Cedar Valley's Big Dance

By: Todd Martin
In its annual springtime dance showcase, Cedar Valley Elementary School students moved and grooved during Dance Extravaganza, showing off their steps in front of a large audience of admiring family members.

The extravaganza is a school wide show, with each grade level performing a song and dance beneath a bright springtime sun at the Liberty Hill Middle School stadium down the street from Cedar Valley.

It was the school’s sixth annual dance show, prompting many to remember the first one, held at Leo Buckley Stadium funded through an Education Foundation grant.

Cedar Valley PE teacher Estrella Garcia came up with idea when she heard about something similar in a professional development training session.

That year, then-principal Jan Peronto challenged her staff to go the extra degree to give students their best.

That push led Garcia to recruit her fellow PE teachers and music teachers to pursue the dance event, which has developed into a tradition that builds community.

After that first show at Buckley Stadium, the event moved to the middle school stadium, making it more of a neighborhood event. As always, parents and family members arrived early Thursday with chairs and blankets to fill the home side stadium.

Each grade level, dressed in grade-specific colored T-shirts, took turns running onto the field to perform their piece.

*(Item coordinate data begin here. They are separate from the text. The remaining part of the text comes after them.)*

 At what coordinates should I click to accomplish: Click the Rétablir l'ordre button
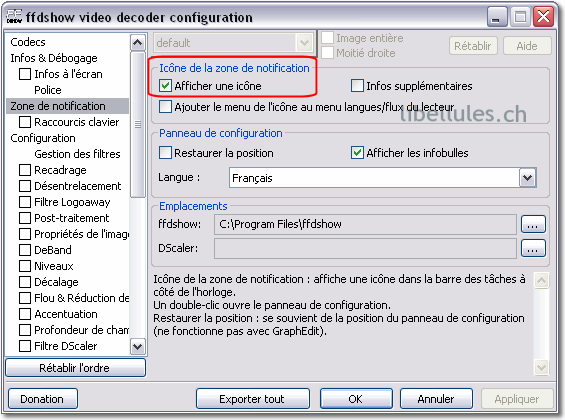[75, 368]
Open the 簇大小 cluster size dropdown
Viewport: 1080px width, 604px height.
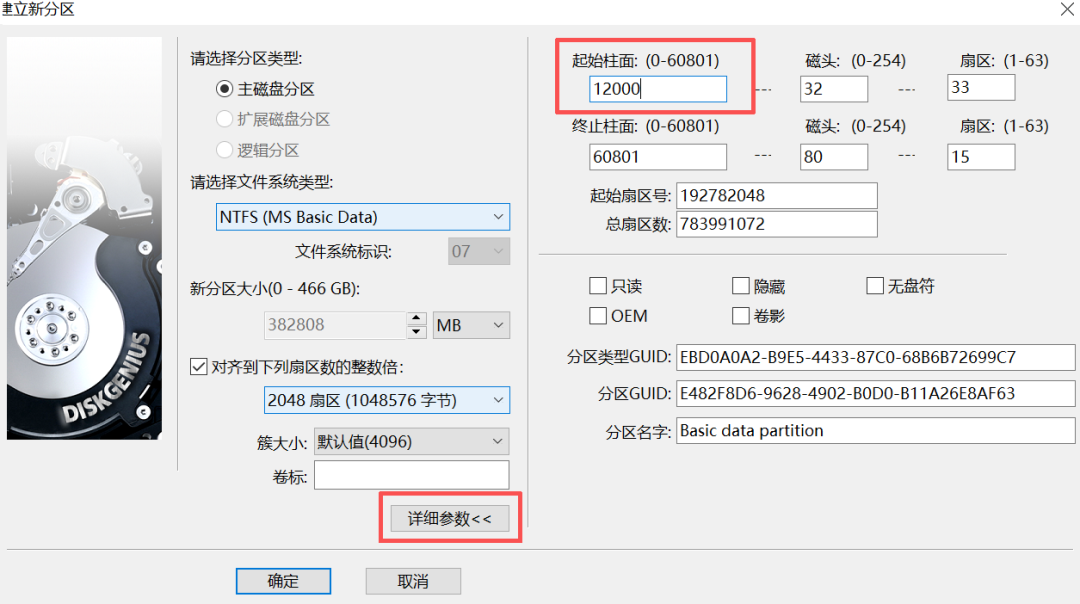pyautogui.click(x=411, y=441)
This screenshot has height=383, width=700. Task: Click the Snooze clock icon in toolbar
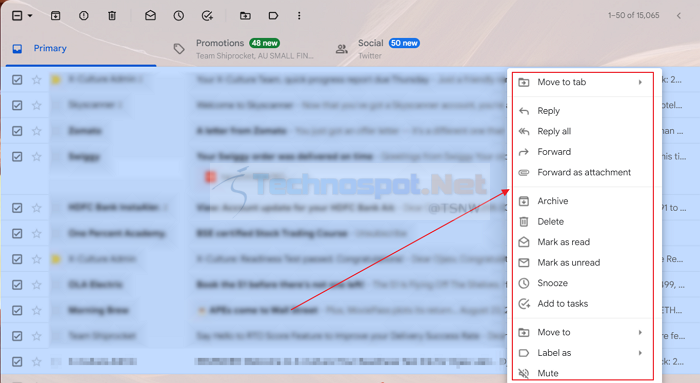point(179,16)
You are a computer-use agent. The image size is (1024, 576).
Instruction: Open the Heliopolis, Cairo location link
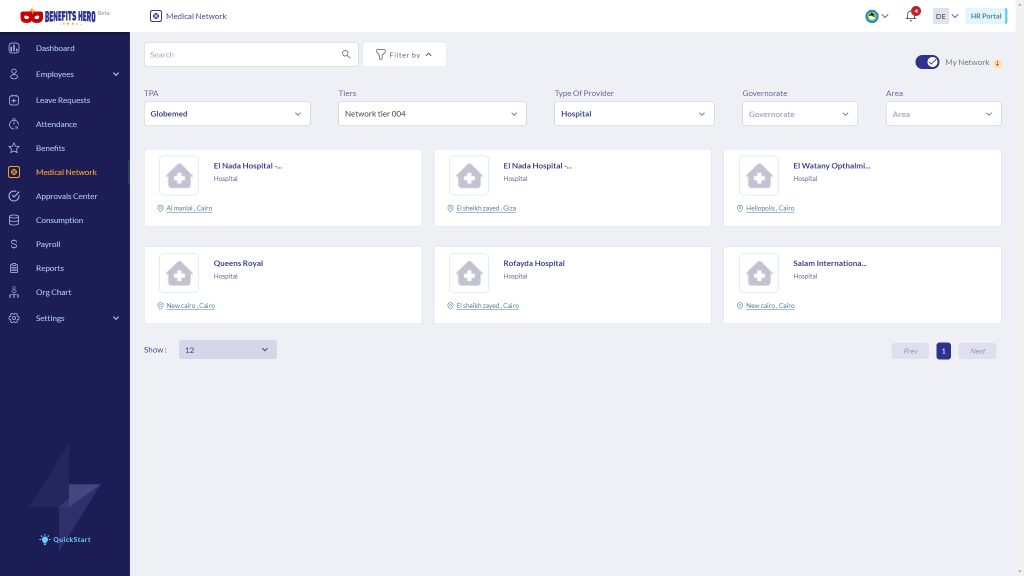tap(770, 208)
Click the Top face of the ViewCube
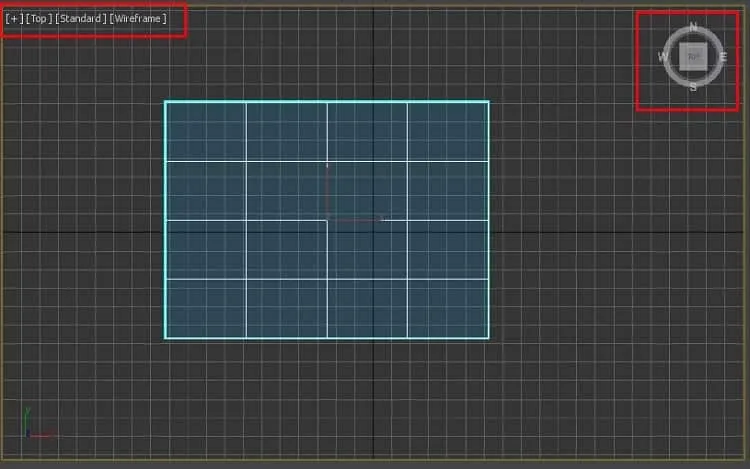Viewport: 750px width, 469px height. (693, 56)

The school’s step team opened the event and the fifth-graders split their section by gender with a girls’ dance to “Can’t Stop The Feeling” and a boys’ dance to “Turn Down For What.”

The show ended with a finale with all grade levels – pre-kindergarten through fifth grade – on the field for “Remix Shuffles.”

Several teachers acknowledged that the event was a cherished tradition that students look forward to and that works to bring families together.

Fifth-graders performed in the dance for the final time and some said they looked forward to coming next year to support younger siblings.

“It’s my last one with my friends,” said Kaven McKinnon, wearing the fifth-grade dark blue as he readied to take the field.

“I think it’s fun to watch other people dance,” he said. “I can dance and our group can dance, but it’s the other people that make it fun.”

Fifth-grader Kennedy Smith said she was excited to be part of the school tradition and said she planned to watch many more involving her younger sister.

“Every grade does a different dance, and we all do the final,” she said. “We’ve been doing it a long time the same way.”

In the weeks leading up to the show, music teachers and PE teachers work together to teach the music and the movements.

“We work in PE the week before to practice,” Smith said. “No one knows how at first, but we learn together. I don’t get nervous, because I always dance. It’s fun.”

Third-graders used buckets with sticks like drums in their dance to the song “Chainsaw.”

Third-grade teacher Samantha Thompson was new to the experience last year and agreed with her students and colleagues that it is a highlight in the year.

“We look forward to it,” she said. “They get so excited. The kids collaborate on the dance together and everyone cheers each other on. This is something they do not want to miss.”

Interacting with her students, Thompson pointed out, “they still know their dance from last year. They wear the T-shirts to school. There is a lot of pride.”